On January 13, 2010, the Supreme Court held in NRG Power Marketing, LLC v. Maine Public Utilities Commission, No. 08-674, that the presumption that rates established by a freely negotiated wholesale-energy contract are “just and reasonable” applies fully when a contractual rate is challenged by an entity that is not a party to the contract at issue.
The Federal Power Act (“FPA”), 16 U.S.C. § 824 et seq., gives the Federal Energy Regulatory Commission (“FERC”) exclusive authority to regulate the transmission and sale for resale of electricity in interstate commerce. Section 206 of the Act, 16 U.S.C. § 824d\d(a), requires that the rates for any such services be “just and reasonable.” Under the well-established Mobile-Sierra doctrine, however, FERC must “presume that the rate set out in a freely negotiated wholesale-energy contract meets the ‘just and reasonable’ requirement imposed by law,” and that “presumption may be overcome only if FERC concludes that the contract seriously harms the public interest.” Morgan Stanley Capital Group Inc. v. Pub. Util. Dist. No. 1, 128 S. Ct. 2733, 2737 (2008).
In this case, FERC approved a comprehensive settlement agreement that established a rate-setting mechanism for sales of energy capacity in New England. Third-party objectors to the settlement sought review in the D.C. Circuit, contending that the rate challenges of non-settling parties should not be controlled by the Mobile-Sierra doctrine, as the settlement agreement provided. The court of appeals held that the Mobile-Sierra presumption applied “as between the contracting parties,” but was inapplicable “when a rate challenge is brought by a non-contracting third party.” 520 F.3d 464, 478.
Yesterday, the Supreme Court held that the Mobile-Sierra presumption applies, not just to disputes between contracting parties, but to challenges brought by non-contracting parties as well. The Court concluded that the doctrine is not independent of the FPA’s “just and reasonable” standard, but instead defines “what it means for a rate to satisfy the just-and-reasonable standard in the contract context.” Slip op. 8. Because it directs FERC to reject a contract rate that “seriously harms the consuming public,” the Court observed, application of the Mobile-Sierra doctrine does not neglect third-party interests. Id. at 9. Finally, the Court reasoned, confinement of the doctrine to rate challenges by contracting parties would “diminish” the “animating purpose of the doctrine: promotion of the stability of supply arrangements which all agree is essential to the health of the energy industry.” Ibid. (internal quotation marks omitted). However, the Court remanded to the D.C. Circuit the question of whether the rates in this case—which were established by the settlement of a proceeding before FERC—qualify as “contract rates” for purposes of applying the doctrine. Id. at 10-11.

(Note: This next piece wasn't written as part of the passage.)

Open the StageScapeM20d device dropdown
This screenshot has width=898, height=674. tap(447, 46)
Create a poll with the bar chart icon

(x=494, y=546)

Justice Stevens dissented. In his view, application of the “serious harm” standard in this context imposes an unjustifiable burden on third parties exercising their statutory right to object to rates that they never agreed to.
As a result of the Court’s decision, third parties seeking to overturn rates set by wholesale-energy contracts must demonstrate that the contract terms will “seriously harm” the consuming public. Faced with this high bar, non-contracting parties may be less inclined to bring such suits. Whether the Mobile-Sierra doctrine applies to rates established by a settlement of a proceeding before FERC, however, remains an open question.